While in Turkey, Hornby sat as a consular assessor in the British consular courts. Hornby was asked by the Foreign Office to write a report on the exercise of extraterritorial judicial powers in Turkey by consuls who had no legal training or background. Hornby recommended setting up a court with dedicated staff to handle judicial work. This was accepted and on 27 August 1857, at the age of 32, Hornby was appointed Judge of the British Supreme Consular Court at Constantinople. He was knighted five years later in 1862 at the early age of 37.

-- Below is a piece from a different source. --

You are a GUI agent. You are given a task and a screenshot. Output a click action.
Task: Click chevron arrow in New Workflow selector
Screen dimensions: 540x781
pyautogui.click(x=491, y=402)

In 1865, Hornby was appointed Chief Judge of the newly established British Supreme Court for China and Japan in Shanghai. Charles Wycliffe Goodwin was appointed Assistant Judge. The court had jurisdiction over British subjects in China and Japan. Hornby served as Chief Judge for 11 years before retiring, at the age of 51 in 1876. He was succeeded by Englishman George French, the former Chief Justice of Sierra Leone.

==Post-retirement==

After retirement, Hornby moved to Devon. He maintained an interest in international law and helped to work out a scheme that led to the establishment of the Hague Tribunal. He also wrote a pamphlet for the Peace Preservation Society, advocating the establishment in Switzerland of a school or faculty of international law to be kept up jointly by the Powers.

Hornby died in his sleep on 17 November 1896 after a long mountain climb in Rapallo, Italy, at the age of 71. He was buried in Rapallo.

==Family==

Hornby married three times. His first wife was Emelia Macerone (sometimes spelt Maceroni), daughter of Count Maceroni, aide-de-camp of Joachim Murat, King of Naples. She died suddenly in Dieppe, France in 1866 when Hornby was in Shanghai. In 1868, he married Mary Hudson, the daughter of Mr Thomas Hudson of Hull. She died in Shanghai on 13 December 1873. In 1875, at the age of 50, he married the much younger Miss Emily Roberts, who at the time was 20, in Shanghai. She survived Hornby, dying in 1909.

His elder daughter Constance Hornby married in March 1900 William Herbert Drummond, youngest son of W. V Drummond, a barrister at Shanghai.